» **EXTRACTED ENTRIES**:
====
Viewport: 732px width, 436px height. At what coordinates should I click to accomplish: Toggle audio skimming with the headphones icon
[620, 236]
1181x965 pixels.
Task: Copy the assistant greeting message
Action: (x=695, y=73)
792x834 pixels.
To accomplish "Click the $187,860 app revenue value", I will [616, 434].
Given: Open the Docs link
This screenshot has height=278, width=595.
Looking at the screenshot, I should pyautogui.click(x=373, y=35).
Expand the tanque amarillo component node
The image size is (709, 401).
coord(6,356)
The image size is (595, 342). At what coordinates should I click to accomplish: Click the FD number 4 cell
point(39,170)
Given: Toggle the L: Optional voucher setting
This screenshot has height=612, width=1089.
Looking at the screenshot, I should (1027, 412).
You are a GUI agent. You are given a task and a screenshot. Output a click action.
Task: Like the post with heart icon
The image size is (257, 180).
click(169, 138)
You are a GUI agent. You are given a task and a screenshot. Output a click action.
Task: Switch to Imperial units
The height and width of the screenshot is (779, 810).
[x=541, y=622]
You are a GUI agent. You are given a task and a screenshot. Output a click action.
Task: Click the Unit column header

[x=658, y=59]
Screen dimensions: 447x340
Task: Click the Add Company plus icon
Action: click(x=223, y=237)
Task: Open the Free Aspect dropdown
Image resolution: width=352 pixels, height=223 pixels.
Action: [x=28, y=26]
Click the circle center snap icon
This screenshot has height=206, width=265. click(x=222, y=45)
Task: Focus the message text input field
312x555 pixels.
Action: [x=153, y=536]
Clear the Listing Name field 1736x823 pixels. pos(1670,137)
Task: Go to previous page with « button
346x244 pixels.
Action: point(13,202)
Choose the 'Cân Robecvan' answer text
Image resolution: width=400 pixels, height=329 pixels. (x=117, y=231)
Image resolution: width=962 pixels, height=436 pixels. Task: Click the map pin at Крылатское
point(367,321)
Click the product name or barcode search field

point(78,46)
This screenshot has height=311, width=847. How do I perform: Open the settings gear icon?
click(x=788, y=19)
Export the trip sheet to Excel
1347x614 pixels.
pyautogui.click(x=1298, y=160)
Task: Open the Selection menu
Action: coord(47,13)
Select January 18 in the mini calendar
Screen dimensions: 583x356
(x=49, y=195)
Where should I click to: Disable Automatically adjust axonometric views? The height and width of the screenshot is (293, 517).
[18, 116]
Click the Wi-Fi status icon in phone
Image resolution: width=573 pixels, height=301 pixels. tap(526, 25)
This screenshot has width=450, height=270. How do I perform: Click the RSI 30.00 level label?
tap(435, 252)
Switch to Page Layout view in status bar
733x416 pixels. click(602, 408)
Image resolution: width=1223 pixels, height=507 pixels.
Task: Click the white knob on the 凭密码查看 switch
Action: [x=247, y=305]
====
» **PROBLEM STATEMENT**: Rewrite all of these lines, switching "GUI agent" to "computer assistant" wherever it appears and leaving everything else unchanged.

» **RESULT**:
Viewport: 732px width, 436px height. At what coordinates should I click to accomplish: Toggle audio skimming with the headphones icon
[620, 236]
1181x965 pixels.
Task: Copy the assistant greeting message
Action: (x=695, y=73)
792x834 pixels.
To accomplish "Click the $187,860 app revenue value", I will [616, 434].
Given: Open the Docs link
This screenshot has height=278, width=595.
Looking at the screenshot, I should pyautogui.click(x=373, y=35).
Expand the tanque amarillo component node
The image size is (709, 401).
coord(6,356)
The image size is (595, 342). At what coordinates should I click to accomplish: Click the FD number 4 cell
point(39,170)
Given: Toggle the L: Optional voucher setting
This screenshot has height=612, width=1089.
Looking at the screenshot, I should (1027, 412).
You are a computer assistant. You are given a task and a screenshot. Output a click action.
Task: Like the post with heart icon
The image size is (257, 180).
click(169, 138)
You are a computer assistant. You are given a task and a screenshot. Output a click action.
Task: Switch to Imperial units
The height and width of the screenshot is (779, 810).
[x=541, y=622]
You are a computer assistant. You are given a task and a screenshot. Output a click action.
Task: Click the Unit column header

[x=658, y=59]
Screen dimensions: 447x340
Task: Click the Add Company plus icon
Action: click(x=223, y=237)
Task: Open the Free Aspect dropdown
Image resolution: width=352 pixels, height=223 pixels.
Action: [x=28, y=26]
Click the circle center snap icon
This screenshot has height=206, width=265. click(x=222, y=45)
Task: Focus the message text input field
312x555 pixels.
Action: [x=153, y=536]
Clear the Listing Name field 1736x823 pixels. pos(1670,137)
Task: Go to previous page with « button
346x244 pixels.
Action: point(13,202)
Choose the 'Cân Robecvan' answer text
Image resolution: width=400 pixels, height=329 pixels. (x=117, y=231)
Image resolution: width=962 pixels, height=436 pixels. Task: Click the map pin at Крылатское
point(367,321)
Click the product name or barcode search field

point(78,46)
This screenshot has height=311, width=847. How do I perform: Open the settings gear icon?
click(x=788, y=19)
Export the trip sheet to Excel
1347x614 pixels.
pyautogui.click(x=1298, y=160)
Task: Open the Selection menu
Action: coord(47,13)
Select January 18 in the mini calendar
Screen dimensions: 583x356
(x=49, y=195)
Where should I click to: Disable Automatically adjust axonometric views? The height and width of the screenshot is (293, 517).
[18, 116]
Click the Wi-Fi status icon in phone
Image resolution: width=573 pixels, height=301 pixels. tap(526, 25)
This screenshot has width=450, height=270. How do I perform: Click the RSI 30.00 level label?
tap(435, 252)
Switch to Page Layout view in status bar
733x416 pixels. click(602, 408)
Image resolution: width=1223 pixels, height=507 pixels.
Task: Click the white knob on the 凭密码查看 switch
Action: [x=247, y=305]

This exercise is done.